Le ballon non dirigeable
Il y a très longtemps, c’était la grande fête des ballons dirigeables. Il en venait de tous les coins du monde. Ils s’étaient tous rassemblés sur un immense terrain. Des ballons de toutes tailles, de toutes formes et de tous poids se côtoyaient. Il faisait un temps propice aux envols : beau, sans vent et température idéale. Les bonnes conditions étaient requises pour rester dans le ciel très longtemps. La fête s’annonçait heureuse.
Le signal du grand départ retentit et les ballons s’élevèrent en même temps dans un bruit fracassant. Cela donnait un air féérique et même les nuages souriaient en voyant passer ces étranges objets volants aux moteurs bien bruyants. Tout se déroulait parfaitement.
Quelques ballons s’amusaient à sillonner le ciel pour décrire des arabesques, d’autres montaient et descendaient comme le font les ascenseurs, les plus prudents se laissaient planer puis avançaient tranquillement.
Parmi tous ces ballons un seul semblait plus téméraire que les autres. Était-il inconscient ou rebelle ? Il montait d’un seul coup puis redescendait brutalement sans se soucier de ses congénères qu’il gênait. Il avait envie de s’amuser et profitait de la situation pour montrer ses capacités. Hélas, les autres ballons dirigeables finirent par le rabrouer pour montrer leur désaccord. Mais lui ne s’en souciait pas et poursuivait son vol comme il en avait envie pendant que les autres s’étaient éloignés et se contentaient de rester à une hauteur raisonnable.

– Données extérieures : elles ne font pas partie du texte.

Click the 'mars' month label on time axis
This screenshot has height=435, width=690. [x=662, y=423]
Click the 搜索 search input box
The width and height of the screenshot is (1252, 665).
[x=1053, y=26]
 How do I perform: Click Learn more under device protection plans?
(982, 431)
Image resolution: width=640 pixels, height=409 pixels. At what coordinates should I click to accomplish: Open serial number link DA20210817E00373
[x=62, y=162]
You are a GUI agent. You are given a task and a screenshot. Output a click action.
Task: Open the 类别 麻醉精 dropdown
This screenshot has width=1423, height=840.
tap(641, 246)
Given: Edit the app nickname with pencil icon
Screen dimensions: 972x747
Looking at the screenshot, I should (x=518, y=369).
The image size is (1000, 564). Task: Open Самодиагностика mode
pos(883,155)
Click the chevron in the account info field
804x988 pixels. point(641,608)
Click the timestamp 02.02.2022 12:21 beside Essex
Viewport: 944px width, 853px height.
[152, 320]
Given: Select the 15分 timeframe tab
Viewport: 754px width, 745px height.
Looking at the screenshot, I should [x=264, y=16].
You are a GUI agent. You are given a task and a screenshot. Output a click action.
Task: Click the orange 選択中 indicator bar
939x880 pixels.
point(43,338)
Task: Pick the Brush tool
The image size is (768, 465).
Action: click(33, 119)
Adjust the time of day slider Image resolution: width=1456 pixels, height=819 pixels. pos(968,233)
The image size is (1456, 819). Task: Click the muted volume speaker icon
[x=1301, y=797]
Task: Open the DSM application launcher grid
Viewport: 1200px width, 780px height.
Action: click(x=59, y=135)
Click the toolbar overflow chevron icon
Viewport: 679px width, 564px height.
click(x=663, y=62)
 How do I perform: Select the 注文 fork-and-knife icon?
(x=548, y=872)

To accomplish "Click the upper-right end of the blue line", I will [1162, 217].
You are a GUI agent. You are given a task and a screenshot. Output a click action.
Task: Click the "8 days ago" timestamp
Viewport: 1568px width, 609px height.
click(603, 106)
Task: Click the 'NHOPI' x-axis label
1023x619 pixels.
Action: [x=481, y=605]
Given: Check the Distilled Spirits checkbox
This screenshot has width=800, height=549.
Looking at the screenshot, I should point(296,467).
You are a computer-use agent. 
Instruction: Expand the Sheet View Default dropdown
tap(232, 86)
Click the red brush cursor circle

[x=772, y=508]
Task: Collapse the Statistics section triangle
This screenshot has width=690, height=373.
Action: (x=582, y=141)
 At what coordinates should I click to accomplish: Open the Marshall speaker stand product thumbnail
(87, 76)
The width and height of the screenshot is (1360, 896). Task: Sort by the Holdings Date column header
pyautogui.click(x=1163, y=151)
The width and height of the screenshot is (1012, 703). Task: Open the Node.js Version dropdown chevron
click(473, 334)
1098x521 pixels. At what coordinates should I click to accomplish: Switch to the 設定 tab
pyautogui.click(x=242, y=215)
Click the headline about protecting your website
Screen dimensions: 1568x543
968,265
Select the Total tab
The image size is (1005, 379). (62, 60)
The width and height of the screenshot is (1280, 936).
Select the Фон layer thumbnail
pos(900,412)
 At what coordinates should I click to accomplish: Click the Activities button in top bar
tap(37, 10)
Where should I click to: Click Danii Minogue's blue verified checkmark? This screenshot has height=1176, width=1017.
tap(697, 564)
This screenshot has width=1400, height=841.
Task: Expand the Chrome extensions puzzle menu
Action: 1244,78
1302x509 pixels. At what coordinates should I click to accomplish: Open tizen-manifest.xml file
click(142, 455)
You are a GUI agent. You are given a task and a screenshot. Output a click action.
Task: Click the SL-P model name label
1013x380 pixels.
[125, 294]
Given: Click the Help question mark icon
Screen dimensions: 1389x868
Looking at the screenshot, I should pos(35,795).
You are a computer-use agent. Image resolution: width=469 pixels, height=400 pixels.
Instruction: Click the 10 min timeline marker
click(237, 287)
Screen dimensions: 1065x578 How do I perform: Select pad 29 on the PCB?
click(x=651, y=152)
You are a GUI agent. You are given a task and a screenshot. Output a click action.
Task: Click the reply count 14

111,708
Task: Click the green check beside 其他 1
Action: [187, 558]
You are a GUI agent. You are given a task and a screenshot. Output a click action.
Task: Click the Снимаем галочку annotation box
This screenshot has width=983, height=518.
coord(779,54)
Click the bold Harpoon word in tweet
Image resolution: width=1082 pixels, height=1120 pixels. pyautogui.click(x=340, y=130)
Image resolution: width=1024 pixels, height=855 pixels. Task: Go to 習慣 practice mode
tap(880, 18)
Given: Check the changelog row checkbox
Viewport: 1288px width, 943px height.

La journée se déroula ainsi sous les applaudissements des nombreux spectateurs qui scrutaient le ciel avec admiration mais qui commençaient malgré tout à ressentir des douleurs à la nuque à force de regarder en l’air. Heureusement, le temps de vol prévu s’était presque écoulé et le micro annonça la fin de la fête. Les organisateurs rassemblèrent dans de grands hangars tous les ballons au fur et à mesure qu’ils se posaient. D’énormes nuages noirs commencèrent à envahir le ciel. Le vent se mit à souffler, ce qui fit s’enfuir tous les spectateurs. La pluie commença à tomber et des rafales de vent courbèrent les arbres dangereusement. Le silence total régnait sur l’immense terrain. Les ballons se tinrent immobiles dans leurs abris pour affronter le mauvais temps. Il n’y avait donc aucun risque.
Pourtant un seul ballon n’était pas revenu sur la base et continuait de jouer inconsciemment comme il en avait envie. Il se sentait libre et après avoir remarqué qu’il était tout seul dans le ciel, il se dit que c’était formidable car il avait enfin de la place. Seul et libre il était, mais en danger il l’était aussi. Il avait décidé d’être « un ballon non dirigeable » et n’en faisait qu’à sa tête. Il était enfin heureux.
Les rafales de vent et la pluie augmentèrent. Il commença à redouter le pire. Il comprit dans quelle situation il se trouvait et voulut redescendre mais il était trop tard : un immense coup de vent l’emporta très loin et très haut. Jamais plus personne ne le revit.